The patrons of the House of the Golden Leaf were slaughtered despite the best efforts of the Five Fists. The description of the battle of the House of the Golden Leaf is an example of the artistry of early Shang Dynasty poetry. Heng Li threw herself into the fray with little thought to her own safety. This is a running theme throughout the work. Kun Qiang was grievously injured during this fight, but used a reserve of energy to bring himself back from the brink. Zhang San stood firm against the attacks of the skeletal monks. Liangbei wielded his sword expertly; Tai Wei was able to beat back several skeletons with a swirl of steel.

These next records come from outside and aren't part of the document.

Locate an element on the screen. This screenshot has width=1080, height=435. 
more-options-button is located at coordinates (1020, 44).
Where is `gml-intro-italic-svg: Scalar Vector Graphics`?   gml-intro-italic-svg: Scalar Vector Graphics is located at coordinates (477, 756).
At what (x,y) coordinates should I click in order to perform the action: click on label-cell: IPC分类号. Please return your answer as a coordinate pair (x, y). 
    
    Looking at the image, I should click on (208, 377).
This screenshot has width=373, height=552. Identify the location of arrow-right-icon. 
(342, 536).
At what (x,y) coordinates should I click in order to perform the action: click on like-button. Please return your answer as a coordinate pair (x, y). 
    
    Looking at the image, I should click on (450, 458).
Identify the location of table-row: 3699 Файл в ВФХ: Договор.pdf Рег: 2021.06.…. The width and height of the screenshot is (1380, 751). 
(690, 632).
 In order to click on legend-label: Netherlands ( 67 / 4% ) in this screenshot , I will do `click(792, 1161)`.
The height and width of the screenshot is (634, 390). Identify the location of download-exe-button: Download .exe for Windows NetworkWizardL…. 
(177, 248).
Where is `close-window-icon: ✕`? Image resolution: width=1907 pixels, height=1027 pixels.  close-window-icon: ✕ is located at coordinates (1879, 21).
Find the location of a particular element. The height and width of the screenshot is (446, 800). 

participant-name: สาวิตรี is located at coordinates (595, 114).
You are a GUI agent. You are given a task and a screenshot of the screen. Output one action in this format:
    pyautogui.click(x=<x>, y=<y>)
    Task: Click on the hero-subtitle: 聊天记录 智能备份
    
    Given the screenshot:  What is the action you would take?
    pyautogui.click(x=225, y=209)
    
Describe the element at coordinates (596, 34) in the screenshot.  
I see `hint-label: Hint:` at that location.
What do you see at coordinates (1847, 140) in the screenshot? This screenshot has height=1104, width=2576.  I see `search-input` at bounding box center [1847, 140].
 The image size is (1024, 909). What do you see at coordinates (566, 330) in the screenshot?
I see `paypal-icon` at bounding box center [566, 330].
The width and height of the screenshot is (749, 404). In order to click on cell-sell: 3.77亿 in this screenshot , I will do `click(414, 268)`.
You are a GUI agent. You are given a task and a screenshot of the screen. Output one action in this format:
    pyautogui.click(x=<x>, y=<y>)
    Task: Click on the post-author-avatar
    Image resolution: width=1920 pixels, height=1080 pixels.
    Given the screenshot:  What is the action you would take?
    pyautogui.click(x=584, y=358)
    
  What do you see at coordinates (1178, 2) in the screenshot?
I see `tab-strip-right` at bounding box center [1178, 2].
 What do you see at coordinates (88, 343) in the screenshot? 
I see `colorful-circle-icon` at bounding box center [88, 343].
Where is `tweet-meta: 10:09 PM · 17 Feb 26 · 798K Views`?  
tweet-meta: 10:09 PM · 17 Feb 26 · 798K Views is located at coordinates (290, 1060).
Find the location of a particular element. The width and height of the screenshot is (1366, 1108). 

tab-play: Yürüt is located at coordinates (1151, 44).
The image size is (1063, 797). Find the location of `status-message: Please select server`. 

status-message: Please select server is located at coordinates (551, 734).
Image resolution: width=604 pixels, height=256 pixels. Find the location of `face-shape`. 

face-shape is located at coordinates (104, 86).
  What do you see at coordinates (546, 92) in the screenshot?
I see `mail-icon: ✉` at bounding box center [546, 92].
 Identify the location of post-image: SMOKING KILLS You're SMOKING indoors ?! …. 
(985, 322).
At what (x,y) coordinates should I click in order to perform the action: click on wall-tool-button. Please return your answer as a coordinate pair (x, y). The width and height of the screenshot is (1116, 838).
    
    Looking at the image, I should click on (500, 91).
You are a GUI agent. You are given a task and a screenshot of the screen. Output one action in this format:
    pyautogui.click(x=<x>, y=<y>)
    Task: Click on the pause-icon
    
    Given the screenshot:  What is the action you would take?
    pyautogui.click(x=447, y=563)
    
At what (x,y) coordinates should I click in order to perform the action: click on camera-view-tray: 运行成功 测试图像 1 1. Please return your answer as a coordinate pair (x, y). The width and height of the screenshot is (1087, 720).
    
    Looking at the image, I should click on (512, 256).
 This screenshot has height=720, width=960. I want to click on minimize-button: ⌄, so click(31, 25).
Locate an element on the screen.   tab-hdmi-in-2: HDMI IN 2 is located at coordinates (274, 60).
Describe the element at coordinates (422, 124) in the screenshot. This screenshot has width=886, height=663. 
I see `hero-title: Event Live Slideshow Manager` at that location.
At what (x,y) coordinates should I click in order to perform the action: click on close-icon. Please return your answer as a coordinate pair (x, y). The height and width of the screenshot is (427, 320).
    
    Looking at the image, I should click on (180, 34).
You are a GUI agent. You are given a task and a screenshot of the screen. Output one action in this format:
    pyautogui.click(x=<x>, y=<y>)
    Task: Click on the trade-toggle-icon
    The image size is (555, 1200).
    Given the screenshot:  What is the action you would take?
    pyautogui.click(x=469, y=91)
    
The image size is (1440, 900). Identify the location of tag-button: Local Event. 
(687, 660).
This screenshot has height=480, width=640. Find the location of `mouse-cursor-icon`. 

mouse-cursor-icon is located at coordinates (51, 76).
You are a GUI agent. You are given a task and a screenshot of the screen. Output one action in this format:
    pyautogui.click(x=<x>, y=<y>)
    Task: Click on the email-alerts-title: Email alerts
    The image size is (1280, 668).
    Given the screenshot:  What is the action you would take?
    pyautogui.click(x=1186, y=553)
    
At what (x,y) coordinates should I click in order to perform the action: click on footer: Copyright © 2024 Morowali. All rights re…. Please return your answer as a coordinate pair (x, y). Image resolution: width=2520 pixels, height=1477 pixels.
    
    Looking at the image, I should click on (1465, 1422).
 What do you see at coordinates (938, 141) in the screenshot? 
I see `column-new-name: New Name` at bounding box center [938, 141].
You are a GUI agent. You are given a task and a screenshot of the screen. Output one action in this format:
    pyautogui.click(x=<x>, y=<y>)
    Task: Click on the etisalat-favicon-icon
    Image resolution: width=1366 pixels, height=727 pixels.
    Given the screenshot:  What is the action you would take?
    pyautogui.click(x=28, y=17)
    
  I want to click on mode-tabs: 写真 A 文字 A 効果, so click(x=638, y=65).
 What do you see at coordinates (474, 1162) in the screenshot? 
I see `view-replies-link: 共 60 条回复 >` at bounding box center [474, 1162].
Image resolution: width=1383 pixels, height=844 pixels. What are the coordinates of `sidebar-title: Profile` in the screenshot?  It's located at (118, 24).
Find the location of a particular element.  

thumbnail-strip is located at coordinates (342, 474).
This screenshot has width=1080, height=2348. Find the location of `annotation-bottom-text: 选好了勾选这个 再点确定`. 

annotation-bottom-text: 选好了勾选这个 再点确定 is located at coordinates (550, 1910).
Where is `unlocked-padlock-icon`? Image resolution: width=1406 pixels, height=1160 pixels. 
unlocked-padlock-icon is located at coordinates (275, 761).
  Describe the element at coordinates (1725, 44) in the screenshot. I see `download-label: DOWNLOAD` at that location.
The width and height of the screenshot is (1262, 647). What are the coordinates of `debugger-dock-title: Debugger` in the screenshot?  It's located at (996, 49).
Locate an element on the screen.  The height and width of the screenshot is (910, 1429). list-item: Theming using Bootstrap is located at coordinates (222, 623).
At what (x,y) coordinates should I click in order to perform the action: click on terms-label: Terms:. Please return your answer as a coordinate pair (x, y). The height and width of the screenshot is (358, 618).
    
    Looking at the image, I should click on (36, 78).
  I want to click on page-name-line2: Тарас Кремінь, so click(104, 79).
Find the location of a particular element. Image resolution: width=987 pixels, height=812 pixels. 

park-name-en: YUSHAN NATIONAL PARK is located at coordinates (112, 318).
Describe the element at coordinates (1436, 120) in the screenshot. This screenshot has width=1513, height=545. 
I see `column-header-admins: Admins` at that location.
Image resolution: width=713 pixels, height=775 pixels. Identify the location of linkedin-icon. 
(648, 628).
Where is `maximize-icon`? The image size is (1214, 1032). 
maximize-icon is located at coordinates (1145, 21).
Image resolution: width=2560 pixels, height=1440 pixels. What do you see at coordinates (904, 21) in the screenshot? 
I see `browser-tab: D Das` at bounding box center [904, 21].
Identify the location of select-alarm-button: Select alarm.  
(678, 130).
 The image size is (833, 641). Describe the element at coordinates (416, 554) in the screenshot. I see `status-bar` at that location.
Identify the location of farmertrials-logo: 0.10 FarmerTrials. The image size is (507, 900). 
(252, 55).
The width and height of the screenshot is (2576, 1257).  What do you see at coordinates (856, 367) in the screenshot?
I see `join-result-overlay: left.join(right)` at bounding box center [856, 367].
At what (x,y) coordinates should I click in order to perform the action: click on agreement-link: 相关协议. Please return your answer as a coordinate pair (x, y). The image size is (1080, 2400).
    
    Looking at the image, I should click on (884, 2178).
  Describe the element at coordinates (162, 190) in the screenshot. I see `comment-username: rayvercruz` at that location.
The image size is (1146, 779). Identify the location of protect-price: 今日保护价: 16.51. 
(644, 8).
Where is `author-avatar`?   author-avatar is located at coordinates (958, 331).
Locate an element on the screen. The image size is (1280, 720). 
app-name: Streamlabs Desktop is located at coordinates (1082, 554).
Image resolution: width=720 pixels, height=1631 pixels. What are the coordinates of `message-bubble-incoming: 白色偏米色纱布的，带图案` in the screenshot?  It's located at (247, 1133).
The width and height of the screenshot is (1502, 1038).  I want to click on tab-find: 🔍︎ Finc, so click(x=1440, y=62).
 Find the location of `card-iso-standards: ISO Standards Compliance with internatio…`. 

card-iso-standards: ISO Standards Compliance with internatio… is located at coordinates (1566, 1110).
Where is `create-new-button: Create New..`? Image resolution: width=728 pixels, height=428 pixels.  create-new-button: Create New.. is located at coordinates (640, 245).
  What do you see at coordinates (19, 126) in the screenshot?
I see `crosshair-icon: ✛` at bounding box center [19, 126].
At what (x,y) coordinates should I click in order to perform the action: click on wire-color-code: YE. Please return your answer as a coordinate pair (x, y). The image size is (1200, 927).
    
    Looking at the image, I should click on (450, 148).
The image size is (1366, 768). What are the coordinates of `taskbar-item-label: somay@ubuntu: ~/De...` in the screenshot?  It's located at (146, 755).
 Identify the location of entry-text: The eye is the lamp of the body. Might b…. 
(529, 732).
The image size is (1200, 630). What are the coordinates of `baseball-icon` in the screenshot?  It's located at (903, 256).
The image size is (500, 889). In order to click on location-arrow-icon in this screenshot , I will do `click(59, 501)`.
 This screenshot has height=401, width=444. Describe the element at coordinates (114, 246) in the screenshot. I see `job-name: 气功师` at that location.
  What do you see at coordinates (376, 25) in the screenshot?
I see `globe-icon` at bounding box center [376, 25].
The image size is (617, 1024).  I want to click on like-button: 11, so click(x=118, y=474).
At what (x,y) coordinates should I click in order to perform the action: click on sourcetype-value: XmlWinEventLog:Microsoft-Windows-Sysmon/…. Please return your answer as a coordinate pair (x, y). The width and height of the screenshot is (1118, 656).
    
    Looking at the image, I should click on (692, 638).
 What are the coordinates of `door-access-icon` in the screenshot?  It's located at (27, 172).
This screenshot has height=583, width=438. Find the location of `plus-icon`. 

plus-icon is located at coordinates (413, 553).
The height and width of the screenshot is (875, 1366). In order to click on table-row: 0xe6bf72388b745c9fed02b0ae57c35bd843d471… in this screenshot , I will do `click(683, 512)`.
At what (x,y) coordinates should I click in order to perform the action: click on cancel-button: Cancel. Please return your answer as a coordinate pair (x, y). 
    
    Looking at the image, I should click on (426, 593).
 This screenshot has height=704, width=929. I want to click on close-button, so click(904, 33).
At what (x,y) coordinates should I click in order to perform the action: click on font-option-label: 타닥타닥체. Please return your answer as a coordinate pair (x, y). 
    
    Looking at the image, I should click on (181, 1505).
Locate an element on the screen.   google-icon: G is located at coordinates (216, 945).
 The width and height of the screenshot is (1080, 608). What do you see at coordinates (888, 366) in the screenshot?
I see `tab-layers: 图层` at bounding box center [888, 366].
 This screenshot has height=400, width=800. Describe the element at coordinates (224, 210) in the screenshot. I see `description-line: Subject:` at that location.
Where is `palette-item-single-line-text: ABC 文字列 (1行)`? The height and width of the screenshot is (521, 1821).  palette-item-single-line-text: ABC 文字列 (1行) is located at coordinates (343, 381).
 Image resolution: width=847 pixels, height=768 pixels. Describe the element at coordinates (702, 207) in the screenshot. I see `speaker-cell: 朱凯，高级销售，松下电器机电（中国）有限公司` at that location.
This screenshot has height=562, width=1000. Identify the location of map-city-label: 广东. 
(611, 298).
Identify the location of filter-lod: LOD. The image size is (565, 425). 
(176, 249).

Following the battle, the heroes went into the streets of Five Roads to view a man wearing a blindfold and his cohort of five fighters killing guards and townsfolk with impunity. With great dismay, the Five Fists left Five Roads for the mountains and forest beyond the town.

The record here describes the journey through the forest in great detail, including information about the different kinds of wildlife that were in the woods at that time, which seems to be an example of early Chinese magical realism.

Near the end of the first scroll, the Five Fists of the Middle Kingdom, worn and tired from their grand battle in Five Rivers, stop at the foot of an ancient Taoist monastery (ed. this may be a later addition to the scroll, as Taoism was not common during the time period of the Shang Dynasty) to discuss their next step. They decide to travel to the Imperial City (a reference to Anyang?) to warn against the army of the dead. Following their discussion, the five heroes rested. Another lengthy poem describes the dreams and nightmares of Kun Qiang, who was given the ability to see spirits of the dead.

This is the end of the first scroll.